Amaris asked: “…have you given any recent thought to your eternal future?”

Frankly, I had not. I’m more concerned about my Mother’s eternal future, given that her doctors estimate that she will likely expire within the next 48 hours…(or one week, at the latest). She will, most likely, confront her eternal future sooner than I shall confront mine. I am spending as much time as possible with her, for she is terrified (although she is so drugged on morphine right now, that I doubt she can feel much of anything). She no longer reacts to vocal stimulation. She is well beyond my reach. My Mother is a devout Catholic and has always feared God’s ultimate evaluation of her life and soul. I’d say she has nothing to worry about. She certainly lived by all the rules…

As for my eternal future? Well, here’s what I think:

If I were a Catholic or a Jew, I would most certainly be damned to Hell…there would be no if’s or but’s about that. I must plead nolo contendere on Judgment Day. I have violated so many Church prohibitions (and a Commandment or two) that probation or parole are out of the question. I find it strange to think that I’d be suffering along with the likes of an Adolph Hilter, Joseph Stalin, Pol Pot or Karl Rove for all of eternity. If I were a Catholic, I would surely be doomed. I'll confess it's a terrifying prospect.

If I were a Hindu, I’d be assured of another crack at life. I doubt I would be allowed to return as a human being (although it gags me to think that humans are somehow considered to be “higher-order beings”). If I had any say in the matter, I would ask to return as a dog. I need to learn how to love again, to be completely and utterly devoted to a human being - to love unconditionally, to give myself up without reservation to another. I wouldn’t mind that at all. I’d enjoy that. In fact, I truly need that.

If I were a Muslim, there most certainly would not be 72 virgins waiting for me, eager to indulge me in misogynist fantasies. I’m not one to battle infidels, to be a martyr for any religion. I’m more of a “stick-a-flower-in-the-gun-barrel” type.

If I were a Christian Fundamentalist, there would be no Rapture for me. I would be left behind to face the Apocalypse. I can accept that. I’ve been living in Hell for more than a year now. What’s a few more years of that? I can deal with it. In the end, I’d burn in eternal Hell-fire…along with practically all of my fellow human beings. After all, the Fundamentalists believe that they, and only they, will be allowed to enter the Kingdom of Heaven. That, alone, makes Heaven seem like a lousy neighborhood. I’d rather not live anywhere near the likes of such sanctimonious hypocrites as Jerry Falwell, Pat Robertson, James Dobson, Benny Hinn, Fred Phelps, Jimmy Swaggart, Oral Roberts…(my, my, my...the list is long).

SUPPLIED MATERIAL |
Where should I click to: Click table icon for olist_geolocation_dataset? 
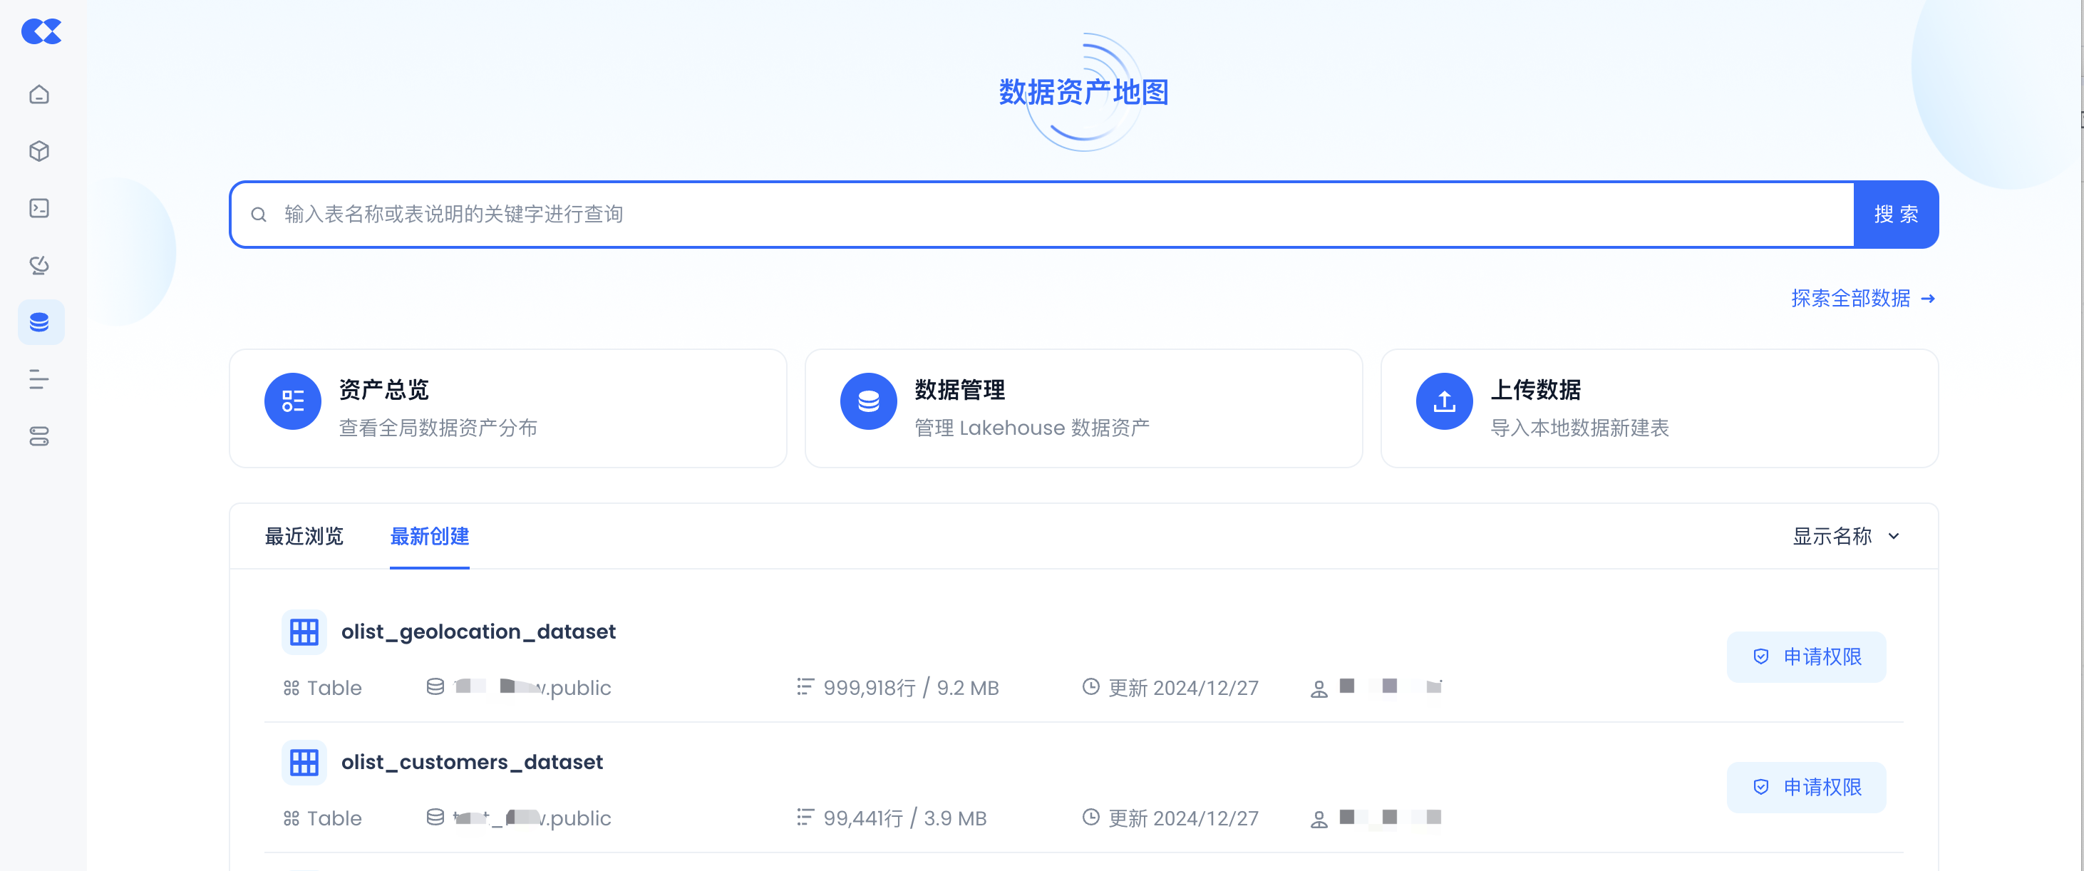pyautogui.click(x=304, y=632)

TO DO |
a) In the text about the writer's eternal future, what animal would the writer ask to come back as if they were a Hindu?
b) Retype the part of the text about the writer's eternal future that opens with the words "As for my eternal" and closes with "a terrifying prospect.".

RESPONSES PER TASK |
a) A dog.

b)
As for my eternal future? Well, here’s what I think:

If I were a Catholic or a Jew, I would most certainly be damned to Hell…there would be no if’s or but’s about that. I must plead nolo contendere on Judgment Day. I have violated so many Church prohibitions (and a Commandment or two) that probation or parole are out of the question. I find it strange to think that I’d be suffering along with the likes of an Adolph Hilter, Joseph Stalin, Pol Pot or Karl Rove for all of eternity. If I were a Catholic, I would surely be doomed. I'll confess it's a terrifying prospect.